I look at lab results such as low vitamin D values and low NK cell function values as potential bio-markers that loop back to ME/CFS, and are signs of the disease, perhaps two of its byproducts. Of course, we cannot say for certain given the paucity of adequate research.

 

[Mij]

I feel terrible when I go over 4000iu/day, but I don't get the same negative effect from taking in sunshine.

 

[brenda]

Vitamin d boosts the immune system which will cause an increase of autoimmunity. My thyroid gets worse whenever l have taken vitamin d but sunlight does not affect it the same way. Best to get in the sun as often as possible without sunscreen or sunglasses. Exposure needs to be built up.

 

[PatJ]

You also need to consider the necessary cofactors when taking vitamin D.

 

[Asa]

This is straying from topic (and can be moved -- just please say), but just happened upon a TED talk that shares info on research, I believe, which began with Vitamin D, then....

Our bodies get Vitamin D from the sun, but as dermatologist Richard Weller suggests, sunlight may confer another surprising benefit too. New research by his team shows that nitric oxide, a chemical transmitter stored in huge reserves in the skin, can be released by UV light, to great benefit for blood pressure and the cardiovascular system. What does it mean? Well, it might begin to explain why Scots get sick more than Australians...

Just wondered if anyone (on the forum) has an opinion on if the above info (UV light/NO/Cardiovascular system -- see link below) might have any special significance for people with ME. (I don't have the knowledge to have an opinion. Just sharing info in case it's meaningful to others.)

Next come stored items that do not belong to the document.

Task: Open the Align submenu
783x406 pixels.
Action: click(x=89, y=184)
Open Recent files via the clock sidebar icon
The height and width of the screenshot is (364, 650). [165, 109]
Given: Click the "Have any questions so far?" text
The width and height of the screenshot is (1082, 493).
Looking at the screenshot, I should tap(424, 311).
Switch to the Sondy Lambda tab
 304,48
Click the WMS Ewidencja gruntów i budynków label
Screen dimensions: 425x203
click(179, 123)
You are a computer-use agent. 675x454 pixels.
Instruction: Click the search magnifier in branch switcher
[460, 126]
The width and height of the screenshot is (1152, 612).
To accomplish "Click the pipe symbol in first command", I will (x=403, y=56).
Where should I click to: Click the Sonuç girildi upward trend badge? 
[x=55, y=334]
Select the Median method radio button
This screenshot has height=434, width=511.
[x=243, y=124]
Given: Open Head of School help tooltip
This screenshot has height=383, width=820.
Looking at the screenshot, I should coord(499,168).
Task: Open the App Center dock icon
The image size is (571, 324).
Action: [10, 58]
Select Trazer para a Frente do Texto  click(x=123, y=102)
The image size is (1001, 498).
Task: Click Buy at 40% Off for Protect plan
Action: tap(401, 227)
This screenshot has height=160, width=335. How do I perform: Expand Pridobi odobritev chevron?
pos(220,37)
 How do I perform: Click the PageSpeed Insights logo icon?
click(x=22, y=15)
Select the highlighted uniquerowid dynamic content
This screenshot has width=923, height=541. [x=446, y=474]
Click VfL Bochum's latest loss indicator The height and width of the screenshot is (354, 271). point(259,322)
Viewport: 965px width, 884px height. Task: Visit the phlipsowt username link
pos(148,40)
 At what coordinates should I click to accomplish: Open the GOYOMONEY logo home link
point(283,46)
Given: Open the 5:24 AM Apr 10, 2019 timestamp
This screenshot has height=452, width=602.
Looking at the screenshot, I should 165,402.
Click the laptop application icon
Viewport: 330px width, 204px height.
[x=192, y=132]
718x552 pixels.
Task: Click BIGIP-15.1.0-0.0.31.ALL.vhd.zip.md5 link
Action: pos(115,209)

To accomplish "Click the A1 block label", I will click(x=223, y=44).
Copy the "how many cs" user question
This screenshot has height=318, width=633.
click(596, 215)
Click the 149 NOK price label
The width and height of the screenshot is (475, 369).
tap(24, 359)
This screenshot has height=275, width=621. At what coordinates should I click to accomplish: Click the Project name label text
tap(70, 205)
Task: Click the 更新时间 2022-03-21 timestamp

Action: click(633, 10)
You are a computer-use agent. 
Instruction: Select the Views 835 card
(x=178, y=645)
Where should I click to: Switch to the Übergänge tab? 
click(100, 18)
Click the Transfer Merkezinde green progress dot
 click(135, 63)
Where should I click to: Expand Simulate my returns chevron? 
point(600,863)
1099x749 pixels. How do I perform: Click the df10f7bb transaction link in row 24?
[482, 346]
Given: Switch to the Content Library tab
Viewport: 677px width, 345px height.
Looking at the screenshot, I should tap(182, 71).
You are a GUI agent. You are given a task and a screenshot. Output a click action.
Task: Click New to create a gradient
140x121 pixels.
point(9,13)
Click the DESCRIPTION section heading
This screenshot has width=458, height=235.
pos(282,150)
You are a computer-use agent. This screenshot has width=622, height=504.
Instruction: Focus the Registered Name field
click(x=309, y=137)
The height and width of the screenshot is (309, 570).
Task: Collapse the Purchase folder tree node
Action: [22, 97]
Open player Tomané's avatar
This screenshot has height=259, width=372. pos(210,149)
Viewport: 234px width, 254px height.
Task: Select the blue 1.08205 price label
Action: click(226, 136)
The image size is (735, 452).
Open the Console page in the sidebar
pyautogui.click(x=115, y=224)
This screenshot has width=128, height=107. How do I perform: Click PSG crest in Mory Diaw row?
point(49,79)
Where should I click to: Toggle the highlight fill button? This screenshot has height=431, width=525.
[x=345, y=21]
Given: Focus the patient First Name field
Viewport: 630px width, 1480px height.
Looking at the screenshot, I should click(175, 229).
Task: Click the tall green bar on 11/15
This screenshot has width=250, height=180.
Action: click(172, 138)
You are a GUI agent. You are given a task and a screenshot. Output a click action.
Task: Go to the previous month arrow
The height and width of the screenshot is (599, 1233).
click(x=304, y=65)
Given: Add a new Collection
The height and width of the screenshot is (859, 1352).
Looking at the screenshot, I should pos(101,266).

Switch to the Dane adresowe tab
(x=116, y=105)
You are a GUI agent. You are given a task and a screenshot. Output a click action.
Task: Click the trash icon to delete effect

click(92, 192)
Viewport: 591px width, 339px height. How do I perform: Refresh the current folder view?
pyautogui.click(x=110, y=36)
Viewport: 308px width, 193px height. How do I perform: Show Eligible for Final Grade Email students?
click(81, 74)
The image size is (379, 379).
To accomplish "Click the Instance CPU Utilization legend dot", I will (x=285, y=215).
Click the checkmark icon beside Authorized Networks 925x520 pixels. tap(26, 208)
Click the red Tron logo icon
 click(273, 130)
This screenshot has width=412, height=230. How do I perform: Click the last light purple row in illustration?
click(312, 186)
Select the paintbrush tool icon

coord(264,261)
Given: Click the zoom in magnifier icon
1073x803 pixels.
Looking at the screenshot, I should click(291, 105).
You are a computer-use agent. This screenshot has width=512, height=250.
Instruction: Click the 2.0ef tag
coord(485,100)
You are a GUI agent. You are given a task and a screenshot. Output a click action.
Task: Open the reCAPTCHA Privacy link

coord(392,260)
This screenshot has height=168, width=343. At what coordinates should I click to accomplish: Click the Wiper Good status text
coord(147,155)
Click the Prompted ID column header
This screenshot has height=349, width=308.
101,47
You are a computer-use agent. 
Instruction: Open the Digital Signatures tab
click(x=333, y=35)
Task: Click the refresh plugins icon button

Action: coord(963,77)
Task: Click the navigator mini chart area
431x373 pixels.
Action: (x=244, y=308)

viewing time is circa 12 minutes:
https://www.ted.com/talks/richard_weller_could_the_sun_be_good_for_your_heart

 

[PatJ]

Just wondered if anyone (on the forum) has an opinion on if the above info (UV light/NO/Cardiovascular system -- see link below) might have any special significance for people with ME. (I don't have the knowledge to have an opinion. Just sharing info in case it's meaningful to others.)

I feel sick if I spend longer than a few minutes in direct sunlight. I also have very low blood pressure and OI. Heat can lower BP, but the above info is interesting because maybe the heat from sunlight isn't the sole cause of what is making me feel ill ― maybe it includes the light itself and the changes it triggers.